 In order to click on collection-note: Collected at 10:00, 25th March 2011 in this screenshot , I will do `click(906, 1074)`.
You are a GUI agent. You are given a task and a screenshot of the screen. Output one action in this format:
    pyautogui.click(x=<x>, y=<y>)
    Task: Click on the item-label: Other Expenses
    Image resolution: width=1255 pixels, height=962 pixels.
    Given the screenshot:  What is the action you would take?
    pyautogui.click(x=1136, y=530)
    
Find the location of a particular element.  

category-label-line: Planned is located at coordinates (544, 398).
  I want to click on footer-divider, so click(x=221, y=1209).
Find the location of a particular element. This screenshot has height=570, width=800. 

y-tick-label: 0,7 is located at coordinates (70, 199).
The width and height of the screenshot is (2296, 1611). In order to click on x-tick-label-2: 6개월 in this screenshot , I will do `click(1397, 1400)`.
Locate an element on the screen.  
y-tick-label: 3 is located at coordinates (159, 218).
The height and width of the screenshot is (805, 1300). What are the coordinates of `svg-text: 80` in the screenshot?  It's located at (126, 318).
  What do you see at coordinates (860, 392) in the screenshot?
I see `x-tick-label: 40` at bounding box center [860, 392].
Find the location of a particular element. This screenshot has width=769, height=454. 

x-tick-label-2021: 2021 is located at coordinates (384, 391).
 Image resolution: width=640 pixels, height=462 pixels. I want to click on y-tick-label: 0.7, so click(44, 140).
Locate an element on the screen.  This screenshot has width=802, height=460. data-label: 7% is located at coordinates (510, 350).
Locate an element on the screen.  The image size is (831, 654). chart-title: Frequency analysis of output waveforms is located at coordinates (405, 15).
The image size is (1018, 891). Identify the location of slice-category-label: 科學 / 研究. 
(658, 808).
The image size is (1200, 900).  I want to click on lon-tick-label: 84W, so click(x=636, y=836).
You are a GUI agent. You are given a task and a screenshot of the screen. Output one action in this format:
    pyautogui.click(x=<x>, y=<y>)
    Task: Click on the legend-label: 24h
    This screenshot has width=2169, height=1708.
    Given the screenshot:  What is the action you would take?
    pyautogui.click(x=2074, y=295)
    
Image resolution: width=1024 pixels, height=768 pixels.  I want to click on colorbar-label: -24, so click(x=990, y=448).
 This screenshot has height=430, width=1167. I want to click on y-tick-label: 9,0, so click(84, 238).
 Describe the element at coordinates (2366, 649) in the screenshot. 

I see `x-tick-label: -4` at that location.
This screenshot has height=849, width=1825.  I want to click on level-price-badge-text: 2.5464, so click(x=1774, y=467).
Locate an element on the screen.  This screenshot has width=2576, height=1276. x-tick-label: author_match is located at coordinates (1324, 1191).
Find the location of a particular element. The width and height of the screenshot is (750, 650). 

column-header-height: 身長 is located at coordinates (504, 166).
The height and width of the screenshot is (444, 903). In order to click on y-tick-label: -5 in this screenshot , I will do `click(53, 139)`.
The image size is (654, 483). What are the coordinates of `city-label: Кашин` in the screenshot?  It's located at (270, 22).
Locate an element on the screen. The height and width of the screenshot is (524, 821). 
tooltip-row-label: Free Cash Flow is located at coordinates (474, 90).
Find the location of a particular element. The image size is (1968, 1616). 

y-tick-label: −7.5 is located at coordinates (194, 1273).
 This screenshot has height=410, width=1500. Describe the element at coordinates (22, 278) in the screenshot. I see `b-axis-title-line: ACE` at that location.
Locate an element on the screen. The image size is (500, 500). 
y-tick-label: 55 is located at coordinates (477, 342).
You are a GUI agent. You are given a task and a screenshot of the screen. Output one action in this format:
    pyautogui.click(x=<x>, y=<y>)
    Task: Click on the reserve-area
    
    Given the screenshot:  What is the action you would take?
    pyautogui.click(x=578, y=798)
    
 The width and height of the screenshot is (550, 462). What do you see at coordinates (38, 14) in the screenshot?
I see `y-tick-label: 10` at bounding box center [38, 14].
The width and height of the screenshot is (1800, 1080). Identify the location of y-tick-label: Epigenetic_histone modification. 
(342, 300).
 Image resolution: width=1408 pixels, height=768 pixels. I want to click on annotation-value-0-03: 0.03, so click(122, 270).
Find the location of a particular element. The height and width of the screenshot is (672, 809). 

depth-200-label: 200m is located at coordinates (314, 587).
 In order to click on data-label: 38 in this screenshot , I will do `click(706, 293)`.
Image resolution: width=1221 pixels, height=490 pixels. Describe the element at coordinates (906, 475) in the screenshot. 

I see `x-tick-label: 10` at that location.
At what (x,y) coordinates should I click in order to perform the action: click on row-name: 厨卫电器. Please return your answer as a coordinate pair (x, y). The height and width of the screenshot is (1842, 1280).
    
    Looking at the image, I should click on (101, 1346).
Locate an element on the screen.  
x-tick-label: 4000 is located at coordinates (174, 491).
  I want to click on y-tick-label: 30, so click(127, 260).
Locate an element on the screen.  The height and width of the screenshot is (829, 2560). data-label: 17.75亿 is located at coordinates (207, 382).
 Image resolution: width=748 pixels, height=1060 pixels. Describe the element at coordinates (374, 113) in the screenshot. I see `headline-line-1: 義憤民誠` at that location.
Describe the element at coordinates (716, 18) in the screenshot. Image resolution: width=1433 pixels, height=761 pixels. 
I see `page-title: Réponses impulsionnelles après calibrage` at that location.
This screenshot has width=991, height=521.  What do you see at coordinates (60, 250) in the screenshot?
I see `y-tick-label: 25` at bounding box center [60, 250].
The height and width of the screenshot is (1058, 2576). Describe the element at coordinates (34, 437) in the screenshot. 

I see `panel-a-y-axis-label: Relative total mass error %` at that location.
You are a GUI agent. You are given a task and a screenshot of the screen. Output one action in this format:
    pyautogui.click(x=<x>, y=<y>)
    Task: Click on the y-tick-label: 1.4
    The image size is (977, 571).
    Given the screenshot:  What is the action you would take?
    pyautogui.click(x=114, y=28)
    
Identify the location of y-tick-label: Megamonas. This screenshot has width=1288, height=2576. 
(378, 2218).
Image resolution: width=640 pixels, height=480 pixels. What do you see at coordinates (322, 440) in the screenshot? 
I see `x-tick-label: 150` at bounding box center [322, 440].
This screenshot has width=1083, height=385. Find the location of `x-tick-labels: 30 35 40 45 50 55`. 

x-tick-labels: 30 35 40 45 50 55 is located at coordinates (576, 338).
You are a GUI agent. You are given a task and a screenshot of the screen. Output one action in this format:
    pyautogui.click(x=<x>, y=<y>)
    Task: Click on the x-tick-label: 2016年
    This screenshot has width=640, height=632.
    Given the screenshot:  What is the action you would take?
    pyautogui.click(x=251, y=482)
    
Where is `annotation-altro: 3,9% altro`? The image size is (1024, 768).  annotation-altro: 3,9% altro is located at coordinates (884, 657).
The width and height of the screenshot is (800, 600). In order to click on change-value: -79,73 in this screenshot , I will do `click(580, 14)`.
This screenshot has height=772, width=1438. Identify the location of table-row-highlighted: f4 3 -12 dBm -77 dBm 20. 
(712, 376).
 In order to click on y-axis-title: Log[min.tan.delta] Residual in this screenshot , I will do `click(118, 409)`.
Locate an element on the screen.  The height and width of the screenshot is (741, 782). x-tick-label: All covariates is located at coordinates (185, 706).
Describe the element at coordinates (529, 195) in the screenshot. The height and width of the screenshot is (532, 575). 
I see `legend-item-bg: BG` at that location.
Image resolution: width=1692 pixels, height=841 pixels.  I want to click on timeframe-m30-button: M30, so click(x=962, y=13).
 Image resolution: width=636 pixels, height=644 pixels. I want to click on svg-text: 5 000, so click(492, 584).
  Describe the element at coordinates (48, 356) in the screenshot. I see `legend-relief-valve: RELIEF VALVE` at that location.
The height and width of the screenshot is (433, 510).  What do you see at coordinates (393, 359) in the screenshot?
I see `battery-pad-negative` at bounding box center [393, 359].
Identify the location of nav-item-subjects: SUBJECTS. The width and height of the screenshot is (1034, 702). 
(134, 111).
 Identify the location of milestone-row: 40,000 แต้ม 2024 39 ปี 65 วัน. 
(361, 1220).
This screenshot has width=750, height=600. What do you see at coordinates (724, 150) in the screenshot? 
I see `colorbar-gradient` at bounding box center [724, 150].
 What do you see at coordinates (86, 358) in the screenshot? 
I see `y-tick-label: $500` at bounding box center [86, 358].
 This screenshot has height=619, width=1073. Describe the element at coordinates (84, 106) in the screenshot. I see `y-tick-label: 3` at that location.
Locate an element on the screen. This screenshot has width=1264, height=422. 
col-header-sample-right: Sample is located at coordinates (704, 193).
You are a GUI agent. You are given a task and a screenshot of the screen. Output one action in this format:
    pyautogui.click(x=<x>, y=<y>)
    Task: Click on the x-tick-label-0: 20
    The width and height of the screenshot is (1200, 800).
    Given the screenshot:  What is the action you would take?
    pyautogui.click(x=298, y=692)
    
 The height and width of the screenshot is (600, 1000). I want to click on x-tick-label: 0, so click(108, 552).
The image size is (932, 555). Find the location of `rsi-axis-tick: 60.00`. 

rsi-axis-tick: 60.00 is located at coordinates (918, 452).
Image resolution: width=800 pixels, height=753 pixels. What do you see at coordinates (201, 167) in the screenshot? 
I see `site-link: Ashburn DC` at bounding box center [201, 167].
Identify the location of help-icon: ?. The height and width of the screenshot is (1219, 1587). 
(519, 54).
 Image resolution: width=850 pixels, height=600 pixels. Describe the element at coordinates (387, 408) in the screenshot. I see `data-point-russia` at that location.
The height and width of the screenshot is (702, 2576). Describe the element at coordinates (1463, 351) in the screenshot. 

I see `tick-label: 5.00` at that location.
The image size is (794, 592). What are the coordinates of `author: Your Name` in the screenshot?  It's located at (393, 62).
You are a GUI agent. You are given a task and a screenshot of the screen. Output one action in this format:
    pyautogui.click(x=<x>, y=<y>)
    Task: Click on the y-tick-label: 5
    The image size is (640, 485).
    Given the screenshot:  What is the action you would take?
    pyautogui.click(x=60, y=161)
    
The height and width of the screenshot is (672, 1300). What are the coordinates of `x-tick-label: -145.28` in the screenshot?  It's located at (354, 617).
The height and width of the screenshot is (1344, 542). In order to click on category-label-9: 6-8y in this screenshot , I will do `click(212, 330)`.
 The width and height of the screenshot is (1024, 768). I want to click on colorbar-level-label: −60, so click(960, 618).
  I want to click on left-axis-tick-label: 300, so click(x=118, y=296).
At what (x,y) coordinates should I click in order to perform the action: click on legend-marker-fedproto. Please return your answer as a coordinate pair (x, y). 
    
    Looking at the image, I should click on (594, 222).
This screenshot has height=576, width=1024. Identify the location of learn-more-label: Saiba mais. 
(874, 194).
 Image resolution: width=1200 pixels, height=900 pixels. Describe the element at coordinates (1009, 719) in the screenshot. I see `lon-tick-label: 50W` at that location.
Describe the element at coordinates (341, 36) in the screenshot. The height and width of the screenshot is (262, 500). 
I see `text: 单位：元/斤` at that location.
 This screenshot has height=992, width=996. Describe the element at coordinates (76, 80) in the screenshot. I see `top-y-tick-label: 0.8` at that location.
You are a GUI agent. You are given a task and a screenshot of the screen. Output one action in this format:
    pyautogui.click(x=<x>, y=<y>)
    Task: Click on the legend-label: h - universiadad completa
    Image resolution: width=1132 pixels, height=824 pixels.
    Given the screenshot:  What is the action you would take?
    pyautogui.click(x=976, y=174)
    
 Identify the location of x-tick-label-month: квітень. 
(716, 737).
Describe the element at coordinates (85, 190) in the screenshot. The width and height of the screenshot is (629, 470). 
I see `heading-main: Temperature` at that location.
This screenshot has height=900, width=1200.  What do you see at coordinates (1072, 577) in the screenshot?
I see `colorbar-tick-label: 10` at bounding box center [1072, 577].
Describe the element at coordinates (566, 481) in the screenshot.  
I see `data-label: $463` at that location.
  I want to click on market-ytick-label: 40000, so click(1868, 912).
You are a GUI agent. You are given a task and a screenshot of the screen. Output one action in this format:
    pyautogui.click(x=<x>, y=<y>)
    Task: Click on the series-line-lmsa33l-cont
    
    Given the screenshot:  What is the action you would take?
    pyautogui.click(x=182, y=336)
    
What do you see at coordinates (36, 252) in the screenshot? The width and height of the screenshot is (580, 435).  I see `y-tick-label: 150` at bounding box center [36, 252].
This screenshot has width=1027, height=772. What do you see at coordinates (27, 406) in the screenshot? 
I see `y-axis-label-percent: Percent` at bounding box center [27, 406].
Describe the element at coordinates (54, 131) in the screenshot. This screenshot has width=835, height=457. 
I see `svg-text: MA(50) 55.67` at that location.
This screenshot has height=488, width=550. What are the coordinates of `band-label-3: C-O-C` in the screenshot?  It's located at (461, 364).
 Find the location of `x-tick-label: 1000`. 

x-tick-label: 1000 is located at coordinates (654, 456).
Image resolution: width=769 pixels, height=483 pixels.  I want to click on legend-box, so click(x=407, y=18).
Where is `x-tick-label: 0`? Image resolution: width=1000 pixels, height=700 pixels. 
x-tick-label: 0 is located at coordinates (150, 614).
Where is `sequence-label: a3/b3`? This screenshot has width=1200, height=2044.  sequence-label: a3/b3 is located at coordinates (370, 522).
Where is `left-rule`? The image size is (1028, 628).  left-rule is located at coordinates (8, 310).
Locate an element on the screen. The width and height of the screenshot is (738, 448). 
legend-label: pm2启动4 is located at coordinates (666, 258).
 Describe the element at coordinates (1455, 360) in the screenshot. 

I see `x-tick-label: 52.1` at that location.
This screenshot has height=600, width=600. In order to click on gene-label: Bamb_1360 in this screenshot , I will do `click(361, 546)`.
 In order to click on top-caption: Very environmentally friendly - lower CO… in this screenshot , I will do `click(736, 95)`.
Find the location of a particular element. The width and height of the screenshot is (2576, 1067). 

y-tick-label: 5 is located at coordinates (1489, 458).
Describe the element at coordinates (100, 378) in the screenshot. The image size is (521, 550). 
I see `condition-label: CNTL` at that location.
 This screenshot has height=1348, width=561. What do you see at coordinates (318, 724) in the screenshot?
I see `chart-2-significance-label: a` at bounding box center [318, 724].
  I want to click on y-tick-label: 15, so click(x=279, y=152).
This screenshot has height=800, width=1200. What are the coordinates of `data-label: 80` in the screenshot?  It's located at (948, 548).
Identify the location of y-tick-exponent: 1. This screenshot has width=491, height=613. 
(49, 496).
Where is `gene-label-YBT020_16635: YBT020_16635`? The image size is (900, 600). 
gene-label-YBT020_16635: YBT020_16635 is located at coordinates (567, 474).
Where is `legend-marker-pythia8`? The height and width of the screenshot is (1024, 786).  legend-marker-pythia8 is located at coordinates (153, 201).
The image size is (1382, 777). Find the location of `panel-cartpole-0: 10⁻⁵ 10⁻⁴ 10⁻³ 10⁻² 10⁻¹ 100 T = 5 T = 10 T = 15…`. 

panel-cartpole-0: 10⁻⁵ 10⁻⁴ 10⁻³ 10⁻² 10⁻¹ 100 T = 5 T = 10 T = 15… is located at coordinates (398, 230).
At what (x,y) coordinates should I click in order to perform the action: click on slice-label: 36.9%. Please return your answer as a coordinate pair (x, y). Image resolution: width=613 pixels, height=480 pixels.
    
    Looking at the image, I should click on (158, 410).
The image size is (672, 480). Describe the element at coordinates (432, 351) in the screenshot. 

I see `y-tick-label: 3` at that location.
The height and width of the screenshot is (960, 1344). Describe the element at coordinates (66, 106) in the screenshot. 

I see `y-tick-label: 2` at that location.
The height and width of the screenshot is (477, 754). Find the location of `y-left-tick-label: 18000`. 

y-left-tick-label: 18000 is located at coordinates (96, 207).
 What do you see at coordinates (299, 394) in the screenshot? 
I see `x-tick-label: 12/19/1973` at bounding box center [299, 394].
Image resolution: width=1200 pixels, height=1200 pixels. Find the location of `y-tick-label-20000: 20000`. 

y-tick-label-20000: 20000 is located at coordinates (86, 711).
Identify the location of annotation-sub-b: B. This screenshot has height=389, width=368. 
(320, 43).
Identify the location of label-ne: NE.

☆ ☆ ☆ ☆

--- Work order ---
Locate each line in the items above that contains the word "Identify" and copy every such line. Case counts.

--- Task solution ---
The image size is (1018, 891). Identify the location of slice-category-label: 科學 / 研究. 
The width and height of the screenshot is (1800, 1080). Identify the location of y-tick-label: Epigenetic_histone modification. 
Identify the location of y-tick-label: Megamonas. This screenshot has width=1288, height=2576. 
This screenshot has height=772, width=1438. Identify the location of table-row-highlighted: f4 3 -12 dBm -77 dBm 20. 
Identify the location of nav-item-subjects: SUBJECTS. The width and height of the screenshot is (1034, 702). 
 Identify the location of milestone-row: 40,000 แต้ม 2024 39 ปี 65 วัน. 
Identify the location of help-icon: ?. The height and width of the screenshot is (1219, 1587). 
This screenshot has height=576, width=1024. Identify the location of learn-more-label: Saiba mais. 
 Identify the location of x-tick-label-month: квітень. 
Identify the location of y-tick-exponent: 1. This screenshot has width=491, height=613. 
Identify the location of annotation-sub-b: B. This screenshot has height=389, width=368. 
Identify the location of label-ne: NE.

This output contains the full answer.